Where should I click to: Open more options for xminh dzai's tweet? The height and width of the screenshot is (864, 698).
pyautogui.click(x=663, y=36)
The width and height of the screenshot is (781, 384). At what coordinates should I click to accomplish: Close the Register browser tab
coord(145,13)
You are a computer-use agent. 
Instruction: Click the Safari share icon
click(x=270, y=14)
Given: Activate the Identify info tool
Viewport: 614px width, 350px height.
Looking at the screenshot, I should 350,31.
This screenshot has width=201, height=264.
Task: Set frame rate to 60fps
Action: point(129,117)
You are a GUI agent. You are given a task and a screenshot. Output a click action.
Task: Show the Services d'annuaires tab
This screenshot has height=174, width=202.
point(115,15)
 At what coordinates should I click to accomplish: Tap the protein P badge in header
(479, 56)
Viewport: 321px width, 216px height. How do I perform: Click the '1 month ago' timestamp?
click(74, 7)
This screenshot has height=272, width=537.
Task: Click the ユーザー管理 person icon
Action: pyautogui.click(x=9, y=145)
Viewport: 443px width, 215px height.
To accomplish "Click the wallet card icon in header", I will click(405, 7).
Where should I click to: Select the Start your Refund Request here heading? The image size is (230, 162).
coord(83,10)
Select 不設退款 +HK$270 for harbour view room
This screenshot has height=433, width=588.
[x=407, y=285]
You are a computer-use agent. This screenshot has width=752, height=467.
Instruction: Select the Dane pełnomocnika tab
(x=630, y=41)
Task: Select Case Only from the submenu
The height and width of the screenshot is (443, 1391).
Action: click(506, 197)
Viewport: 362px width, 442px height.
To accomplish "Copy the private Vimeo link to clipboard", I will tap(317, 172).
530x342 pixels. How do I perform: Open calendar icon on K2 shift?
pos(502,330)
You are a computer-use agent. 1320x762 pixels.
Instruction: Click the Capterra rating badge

**Task description:**
Print out all of the records above, word for word.

**Answer to the problem:**
Where should I click to: Open more options for xminh dzai's tweet? The height and width of the screenshot is (864, 698).
pyautogui.click(x=663, y=36)
The width and height of the screenshot is (781, 384). At what coordinates should I click to accomplish: Close the Register browser tab
coord(145,13)
You are a computer-use agent. 
Instruction: Click the Safari share icon
click(x=270, y=14)
Given: Activate the Identify info tool
Viewport: 614px width, 350px height.
Looking at the screenshot, I should 350,31.
This screenshot has width=201, height=264.
Task: Set frame rate to 60fps
Action: point(129,117)
You are a GUI agent. You are given a task and a screenshot. Output a click action.
Task: Show the Services d'annuaires tab
This screenshot has height=174, width=202.
point(115,15)
 At what coordinates should I click to accomplish: Tap the protein P badge in header
(479, 56)
Viewport: 321px width, 216px height. How do I perform: Click the '1 month ago' timestamp?
click(74, 7)
This screenshot has height=272, width=537.
Task: Click the ユーザー管理 person icon
Action: pyautogui.click(x=9, y=145)
Viewport: 443px width, 215px height.
To accomplish "Click the wallet card icon in header", I will click(405, 7).
Where should I click to: Select the Start your Refund Request here heading? The image size is (230, 162).
coord(83,10)
Select 不設退款 +HK$270 for harbour view room
This screenshot has height=433, width=588.
[x=407, y=285]
You are a computer-use agent. This screenshot has width=752, height=467.
Instruction: Select the Dane pełnomocnika tab
(x=630, y=41)
Task: Select Case Only from the submenu
The height and width of the screenshot is (443, 1391).
Action: click(506, 197)
Viewport: 362px width, 442px height.
To accomplish "Copy the private Vimeo link to clipboard", I will tap(317, 172).
530x342 pixels. How do I perform: Open calendar icon on K2 shift?
pos(502,330)
You are a computer-use agent. 1320x762 pixels.
Instruction: Click the Capterra rating badge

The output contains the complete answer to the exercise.